Unfortunately, following the general theme of the night, the fun didn’t end there.
About 20-30 minutes later, we get an update from the cardiologist. His cath came back surprisingly not as severe as expected, with diffuse moderate vessel disease but no obvious blockage that would cause his MI. He was going to be scheduled for a CABG in the AM, but his case was still perplexing. It was suggested that maybe the clot dissolved with all the CPR he received, but the cardiologist also thought maybe a pulmonary embolism might be the cause so he sent the pt to get a CTA of his chest.
About 5 minutes later, the scout image (basically just a CXR) of his CT is available on the computer to view, so I open it just so I won’t forget to take a look at it later. I jumped out my seat as soon as I opened it BECAUSE OF THE MASSIVE TENSION PNEUMOTHORAX HE HAD. I immediately show the ER doc, and we start running to radiology (which isn’t that far away at all), nearly crashing into the cath lab nurse who was running to the ER to grab the doctor.
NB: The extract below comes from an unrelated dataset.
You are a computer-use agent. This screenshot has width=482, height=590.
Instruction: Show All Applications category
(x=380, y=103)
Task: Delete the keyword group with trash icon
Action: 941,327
We get into the CT suite and, in a style reminiscent of a Grey’s Anatomy episode, the ER doctor performs a needle decompression (However, unlike Grey’s anatomy he still manages to find the time to wipe down the area with an alcohol prep). After that, instead of dragging him all the way to the ICU, he got transported to the ER for a quick chest tube and then was sent on his way to the ICU. His tension pneumo was the result of several rib fractures secondary to how much CPR he went through.
Amazingly, and against all odds, several weeks later the patient walked out the hospital-alive. He was extremely lucky. Not many people survive cardiac arrests, even in the hospital, and especially with all of the other complicating factors. Not only that, but he walked out without a single neurological deficit.
In Emergency Medicine, we don’t get to celebrate many victories. Even though we provide the best care possible many of our most critical patients are too sick or too injured. Even for those we save, many suffer from complications and debilitating issues for the rest of their lives. To have that one patient, maybe one of the sickest I have seen in a long time, walk out of the hospital as if nothing happened is a victory that I’ll remember probably for the rest of my life. It’s the victories, no matter how small, that remind each of us how rewarding our profession is.